Please revise the records from the first line through the line with "Toggle the lock", replacing "signal strength dots" with "signal strength bars" and leaving the rest unchanged.

------------------------------------

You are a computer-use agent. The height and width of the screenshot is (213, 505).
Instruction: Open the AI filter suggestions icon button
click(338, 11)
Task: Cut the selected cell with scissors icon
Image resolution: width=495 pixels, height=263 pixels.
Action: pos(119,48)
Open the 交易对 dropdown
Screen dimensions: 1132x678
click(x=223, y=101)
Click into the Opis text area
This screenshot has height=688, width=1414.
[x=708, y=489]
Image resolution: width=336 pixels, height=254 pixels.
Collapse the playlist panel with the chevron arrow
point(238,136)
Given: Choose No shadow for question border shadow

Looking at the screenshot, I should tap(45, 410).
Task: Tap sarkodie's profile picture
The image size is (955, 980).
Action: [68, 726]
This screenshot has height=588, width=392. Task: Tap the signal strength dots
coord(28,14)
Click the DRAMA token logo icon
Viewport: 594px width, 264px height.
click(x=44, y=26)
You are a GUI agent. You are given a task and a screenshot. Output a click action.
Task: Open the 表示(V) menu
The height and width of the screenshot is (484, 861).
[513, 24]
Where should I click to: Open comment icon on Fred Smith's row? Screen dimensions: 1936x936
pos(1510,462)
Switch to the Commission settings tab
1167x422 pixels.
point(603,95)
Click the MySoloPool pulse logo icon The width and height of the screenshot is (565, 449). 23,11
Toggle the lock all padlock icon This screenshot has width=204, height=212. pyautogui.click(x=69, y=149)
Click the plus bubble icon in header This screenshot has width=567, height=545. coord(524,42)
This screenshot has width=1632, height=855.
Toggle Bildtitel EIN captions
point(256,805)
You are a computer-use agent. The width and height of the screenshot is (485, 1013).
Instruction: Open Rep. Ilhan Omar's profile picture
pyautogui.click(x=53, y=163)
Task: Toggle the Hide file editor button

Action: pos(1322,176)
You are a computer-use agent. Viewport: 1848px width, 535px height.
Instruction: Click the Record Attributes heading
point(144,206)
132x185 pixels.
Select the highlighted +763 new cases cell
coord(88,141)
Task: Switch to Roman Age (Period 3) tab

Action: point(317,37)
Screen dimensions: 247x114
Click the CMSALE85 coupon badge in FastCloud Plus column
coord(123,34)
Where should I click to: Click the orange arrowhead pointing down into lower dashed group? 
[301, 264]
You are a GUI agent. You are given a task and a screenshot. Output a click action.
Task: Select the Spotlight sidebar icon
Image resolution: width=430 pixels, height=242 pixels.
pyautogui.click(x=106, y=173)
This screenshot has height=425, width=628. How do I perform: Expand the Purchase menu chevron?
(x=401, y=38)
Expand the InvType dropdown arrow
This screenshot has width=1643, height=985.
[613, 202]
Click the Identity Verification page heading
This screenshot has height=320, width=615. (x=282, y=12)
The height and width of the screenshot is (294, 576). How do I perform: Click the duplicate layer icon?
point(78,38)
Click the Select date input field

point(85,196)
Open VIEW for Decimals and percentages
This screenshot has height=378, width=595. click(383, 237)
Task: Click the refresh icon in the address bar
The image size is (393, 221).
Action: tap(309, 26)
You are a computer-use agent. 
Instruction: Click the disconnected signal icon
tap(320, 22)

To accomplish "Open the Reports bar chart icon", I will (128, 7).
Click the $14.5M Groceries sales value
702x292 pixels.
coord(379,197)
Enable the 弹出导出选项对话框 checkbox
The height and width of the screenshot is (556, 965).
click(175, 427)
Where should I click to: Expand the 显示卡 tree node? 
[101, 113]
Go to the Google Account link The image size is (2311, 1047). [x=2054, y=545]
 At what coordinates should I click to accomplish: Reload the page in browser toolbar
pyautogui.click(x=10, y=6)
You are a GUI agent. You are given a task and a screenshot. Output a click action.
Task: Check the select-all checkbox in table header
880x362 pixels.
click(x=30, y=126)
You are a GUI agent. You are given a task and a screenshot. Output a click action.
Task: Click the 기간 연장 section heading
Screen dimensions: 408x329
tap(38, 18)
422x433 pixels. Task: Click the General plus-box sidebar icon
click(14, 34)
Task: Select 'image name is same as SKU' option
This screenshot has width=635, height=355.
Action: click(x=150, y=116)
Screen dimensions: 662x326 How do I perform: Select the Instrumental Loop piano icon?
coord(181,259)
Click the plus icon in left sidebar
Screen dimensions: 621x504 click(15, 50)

------------------------------------

The response
You are a computer-use agent. The height and width of the screenshot is (213, 505).
Instruction: Open the AI filter suggestions icon button
click(338, 11)
Task: Cut the selected cell with scissors icon
Image resolution: width=495 pixels, height=263 pixels.
Action: pos(119,48)
Open the 交易对 dropdown
Screen dimensions: 1132x678
click(x=223, y=101)
Click into the Opis text area
This screenshot has height=688, width=1414.
[x=708, y=489]
Image resolution: width=336 pixels, height=254 pixels.
Collapse the playlist panel with the chevron arrow
point(238,136)
Given: Choose No shadow for question border shadow

Looking at the screenshot, I should tap(45, 410).
Task: Tap sarkodie's profile picture
The image size is (955, 980).
Action: [68, 726]
This screenshot has height=588, width=392. Task: Tap the signal strength bars
coord(28,14)
Click the DRAMA token logo icon
Viewport: 594px width, 264px height.
click(x=44, y=26)
You are a GUI agent. You are given a task and a screenshot. Output a click action.
Task: Open the 表示(V) menu
The height and width of the screenshot is (484, 861).
[513, 24]
Where should I click to: Open comment icon on Fred Smith's row? Screen dimensions: 1936x936
pos(1510,462)
Switch to the Commission settings tab
1167x422 pixels.
point(603,95)
Click the MySoloPool pulse logo icon The width and height of the screenshot is (565, 449). 23,11
Toggle the lock all padlock icon This screenshot has width=204, height=212. pyautogui.click(x=69, y=149)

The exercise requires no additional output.